It is a brave theater company indeed that will sail into those muddy waters. But writer/director Berrian Eno Van-Fleet and The Management Company have done so, with a map of their own making.

This Jungle of Cities, written by Eno-Van Fleet, takes situations and ideas from Brecht’s play and re-imagines them in contemporary settings, influenced by today’s problems. The result (rather like the original) is a difficult show that demands a great deal of thought and attention from the audience, but pays it back with a number of interesting ideas and powerful moments.

Many of the best things about This Jungle of Cities are the performances. The actors have to dig deep into the bare-bones poetry of the text to find moments that are human, pathetic, and funny, but they do it.

The highlight may be Megan Riordan’s performance as Maria Nova, the sister of bookseller Victor Nova, who gets drawn into her brother’s feud with the merchant Zhi Tian. Riordan takes a role that could easily be fragmented and nonsensical, and fills it with a passion that makes us believe in her completely. Amy Patrice Golden, as Victor, and Courtney Sale as his girlfriend, Flora, do one of the best love scenes this reviewer has seen in a long time, and Jennifer Harder has some hilarious moments as Victor and Maria’s mother, Malka.

Eno-Van Fleet’s direction is also effective—she never talks down to the audience or hits us over the head with symbolism. She stages her play’s brutal conflicts for what they are, and allows us to question them as we choose. While this kind of interrogation can be tough to keep up with, the show’s short running time prevents it from outlasting the audience’s interest.

Jungle’s weak points are usually connected to the text. Eno-Van Fleet’s re-imagination is, if anything, even less comprehensible than Brecht’s play, and audience members not at least passingly familiar with the original may quickly become lost. And, while the new, modern version of the story focuses much more closely on the dynamics of power and ownership than its rambling source material, it loses a degree of depth and meaning in the process. The homoeroticism and masochism that form a major part of In the Jungle of Cities, for example, are completely lost in the re-imagination.
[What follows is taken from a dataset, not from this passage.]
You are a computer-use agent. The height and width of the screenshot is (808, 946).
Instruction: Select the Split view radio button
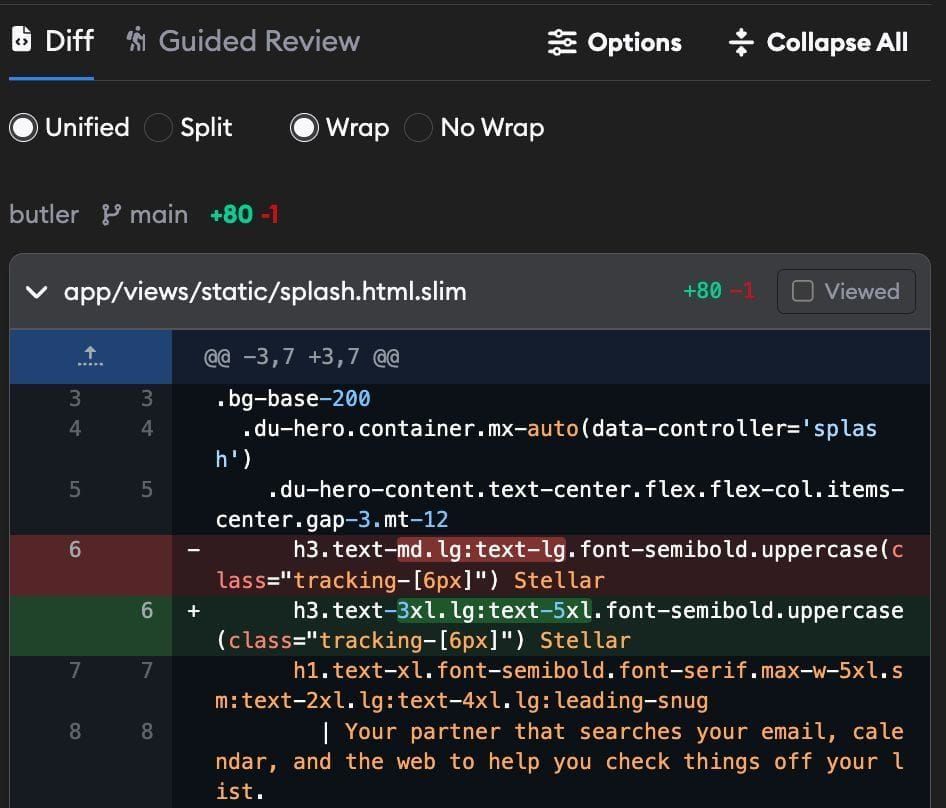(157, 128)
The persistent updating of lines, themes, and elements makes the show resemble a sound-alike score for a Hollywood film.

The only time the show really disappoints, however, is at the very end. It seems, by the climax, as if cast, writer and director have all run out of energy for their ambitious experiment. Elements like scene changes, which throughout the show have been painstakingly executed, start to look sloppy. The staging of the last two scenes is bland and rushed, and the show’s final moment, which is clearly supposed to be a tableau of beauty and horror, looks like a last-minute addition.

Still, Jungle provides plenty to engage an audience looking for an interesting and challenging work of theater.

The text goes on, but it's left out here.